There were no alarms except for a sheep that coughed from behind a hedge. It was a human cough, a perfect imitation of Aunty May’s smoker’s cough, and it was enough to send them scurrying into a flooded ditch. And more than once some great white bird wafted by over their heads; a barn owl Billy imagined it to be at first, but then he remembered the barn owl in his Wilderness flew more silently than this one, whose wings whistled gently as they beat the air. Billy thought it must be a bigger barn owl and thought no more about it.
The fox glanced up at it and knew exactly what it was.
They had not gone far that night when the rain began to fall again, a few sparse heavy drops at first, but as the wind got up it lashed down and they were soaked to the skin within minutes. Billy thought of finding somewhere to shelter, but he was determined to cross the river that night, and anyway, he reasoned, he was already as wet as it was possible to be, so what was the point? No, they would battle on through the rain until they reached the river.

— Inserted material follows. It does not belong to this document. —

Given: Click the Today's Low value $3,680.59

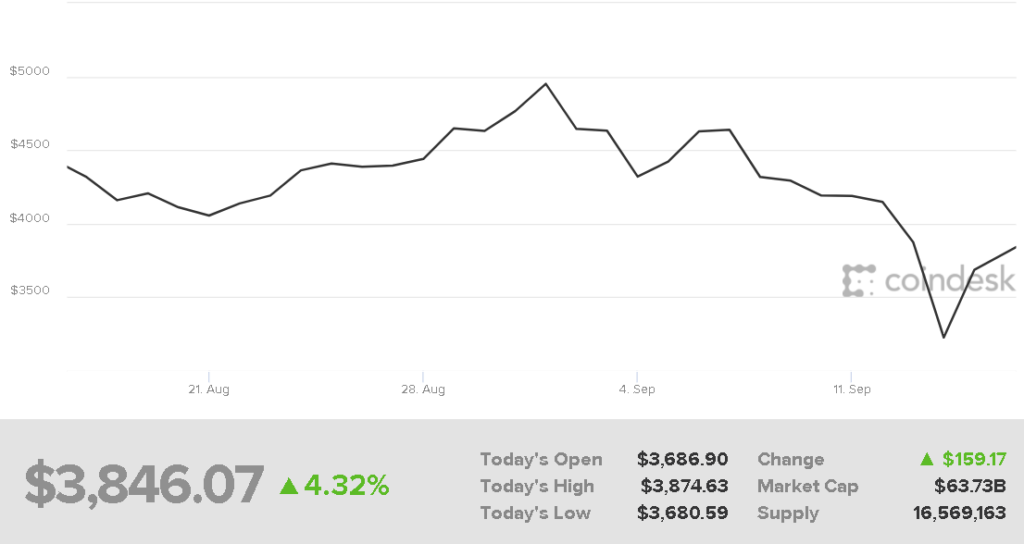Looking at the screenshot, I should tap(683, 514).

And so indeed they did, some hours later. But by this time Billy was shivering with the cold and his legs were numb from the knees down. He was suffering frequent stomach cramps, and knew he could not go on much further. The rain had turned to hail now as Billy skirted the river bank, looking desperately for a bridge across, or for somewhere to hide up. The fox walked alongside him, nose to the ground to avoid the stinging hailstones. He would stop only to shake the wet from his fur, and then he was trotting on again, turning to wait for Billy to catch him up. His companionship that dreadful night kept Billy from giving up. He was always there to talk to, and then whenever they rested for a while under a tree or under the lee of a hedge he would push his head under Billy’s arm as if to comfort him.